LOUISVILLE, Ky. (WAVE) - On Thursday, thousands of people descended on the Kentucky State Capitol, demanding justice fro Breonna Taylor.
The event was organized by Taylor’s attorney Ben Crump, who helped bus dozens of people from Louisville to Frankfort. Rhonda Mathies was among those on the buses from Louisville. She told WAVE 3 News she grew up in West Louisville and felt she had to make her voice heard.
”It’s important to come to make a stand and to speak out, and to see everyone coming together in unity and solidarity for Breonna,” Mathies said.
Kayla Phillips also made the trip. Phillips said Taylor’s case hits home because she and Taylor are around the same age.
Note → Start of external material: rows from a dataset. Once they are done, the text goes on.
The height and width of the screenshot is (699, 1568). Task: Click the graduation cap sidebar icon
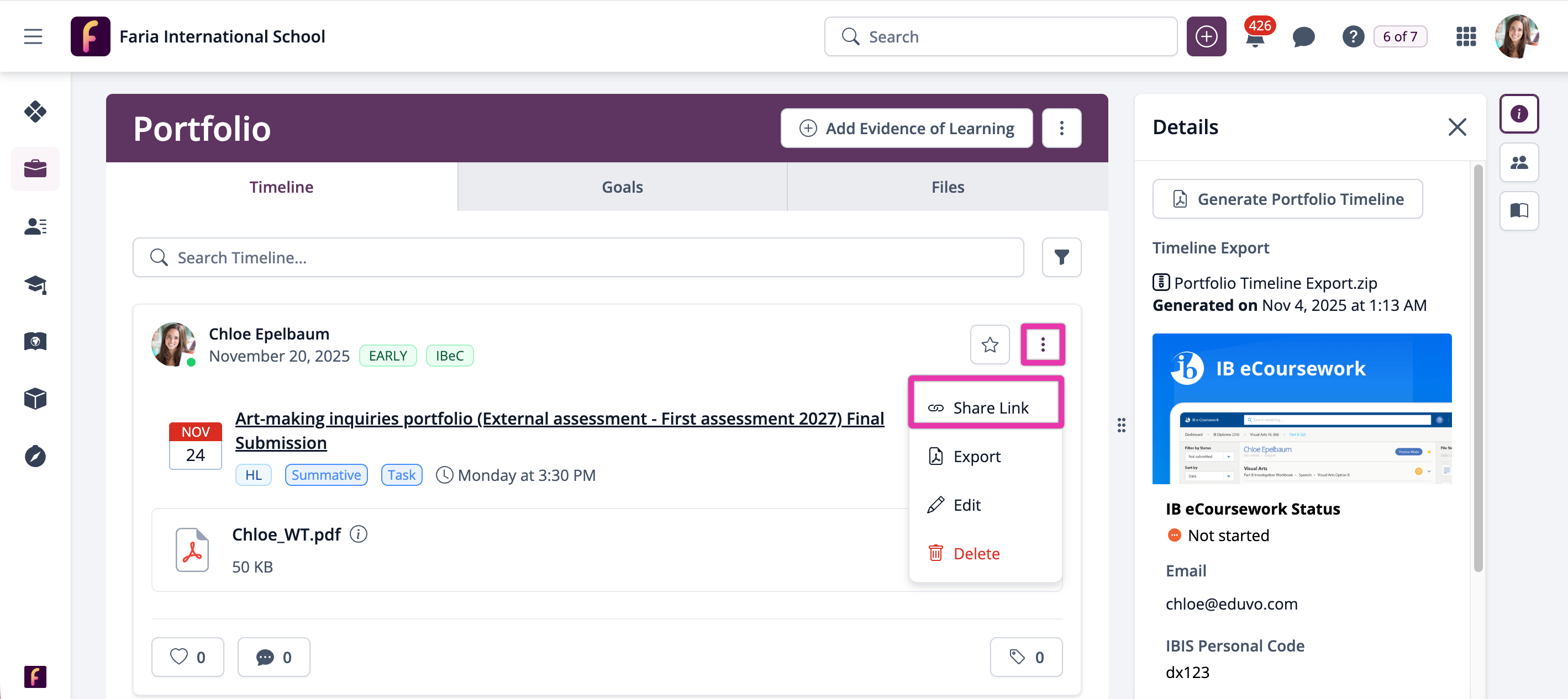(35, 284)
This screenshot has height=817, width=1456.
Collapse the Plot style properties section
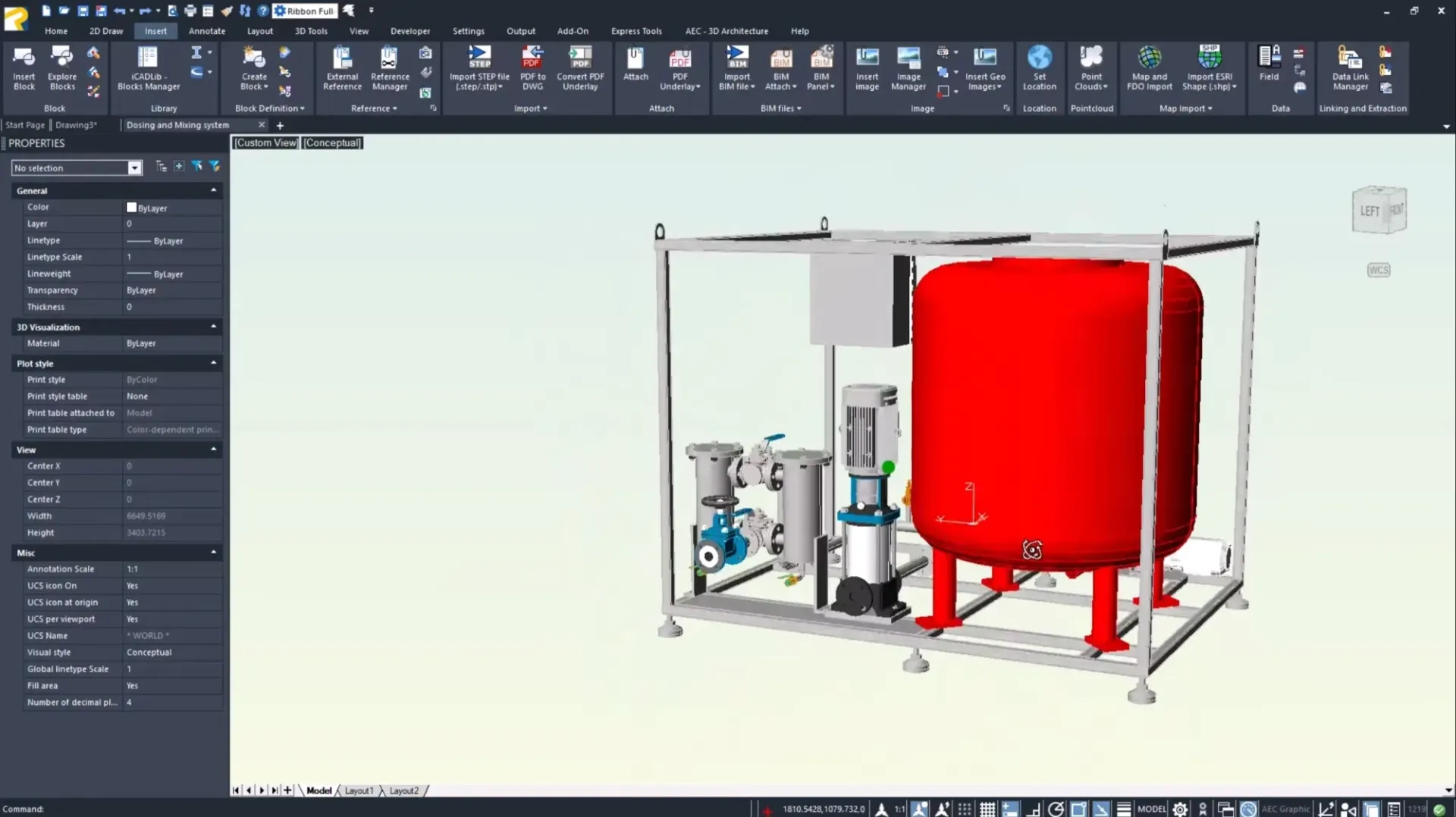215,362
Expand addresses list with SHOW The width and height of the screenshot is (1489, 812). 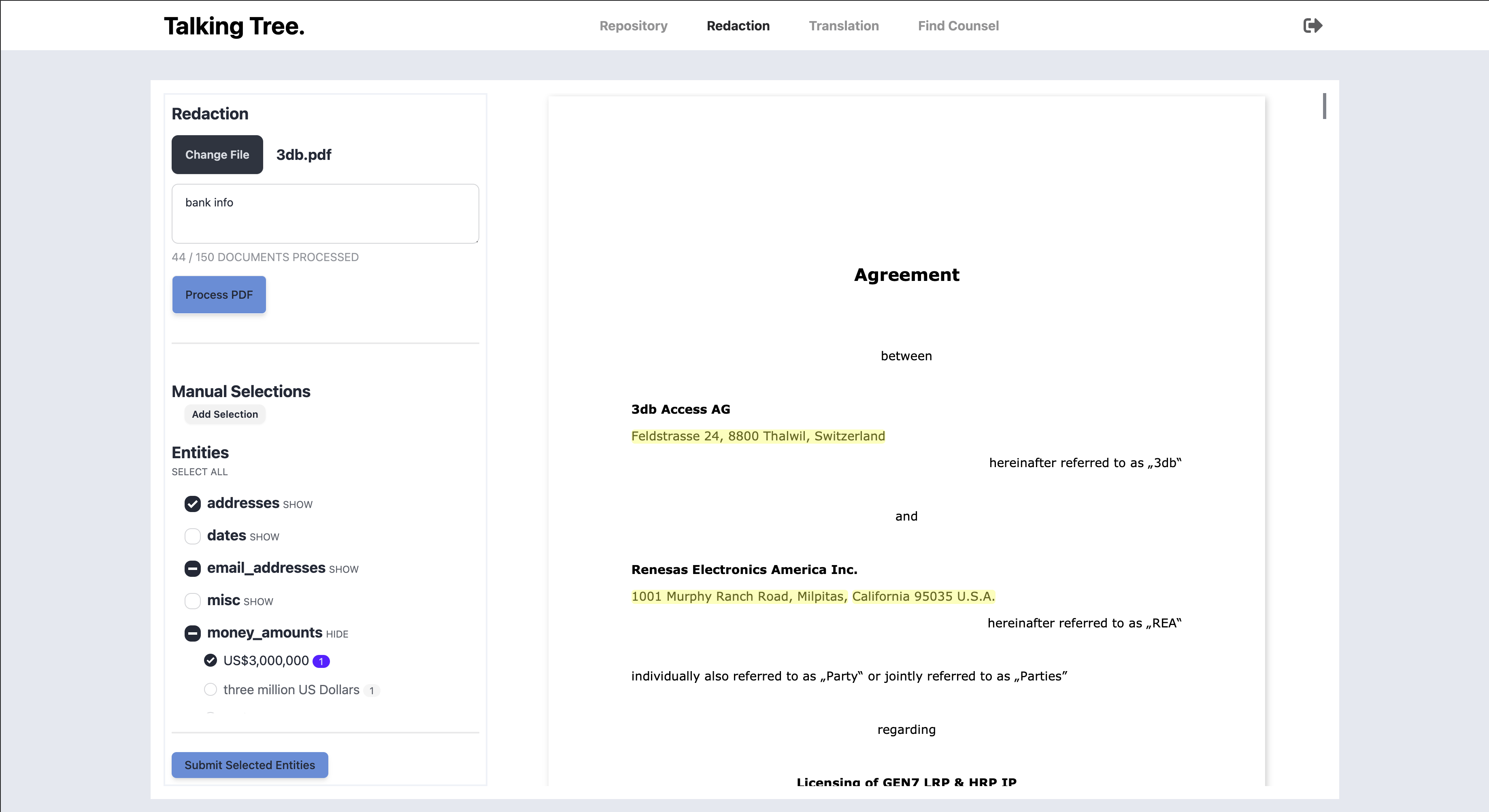tap(297, 504)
”We want arrests and convictions, and we’re not going to stop until we get it,” Phillips said. “That could’ve been me at home. That could’ve been a sibling, a friend, anybody. We’re demanding justice and we deserve that.”
Once there, the crowd was loud and passionate, attempting to pressure Attorney General Daniel Cameron to expedite his investigation into Taylor’s death and arrest the three Louisville Metro Police officers involved in Taylor’s death - Sergeant Jon Mattingly, Detective Myles Cosgrove, and former Detective Brett Hankison.
Among the speakers were celebrities Common and Jada Pinkett Smith, who spoke to the crowd about racial injustice. Taylor’s mother, Tamika Palmer, also addressed those in attendance. She thanked them for their support and encouraged them to continue to protest.
”I love y’all and continue to do what y’all are doing out here because I need y’all,” Palmer said. “And I’m so grateful to y’all. I’m so grateful to all these people.”
Taylor was killed on March 13, when LMPD served a warrant for her home. Though officers obtained a no-knock warrant, both police and Taylor’s boyfriend Kenneth Walker have stated police knocked before entering the home. Once police made entry, Walker shot Mattingly in the leg, claiming he believed the home was being robbed. Police returned fire, killing Taylor.
On Thursday, Walker made an appearance on the Capitol steps, and was introduced by Crump as a ‘hero.‘
“We call a brother a hero who tries to defend his Black woman,” Crump said.
Taylor’s death has sparked outrage and protests throughout Louisville, and city leaders have taken notice.
Since May, the following changes have been made:
- Louisville Metro Council has banned the use of no-knock warrants
- Brett Hankison and former LMPD Chief Steve Conrad were fired from the department
- all LMPD officers have been required to wear body cameras
- Mayor Greg Fischer has ordered a top-to-bottom review of LMPD.
Cameron’s office is still investigating the case. There has been no word on when the results will be released.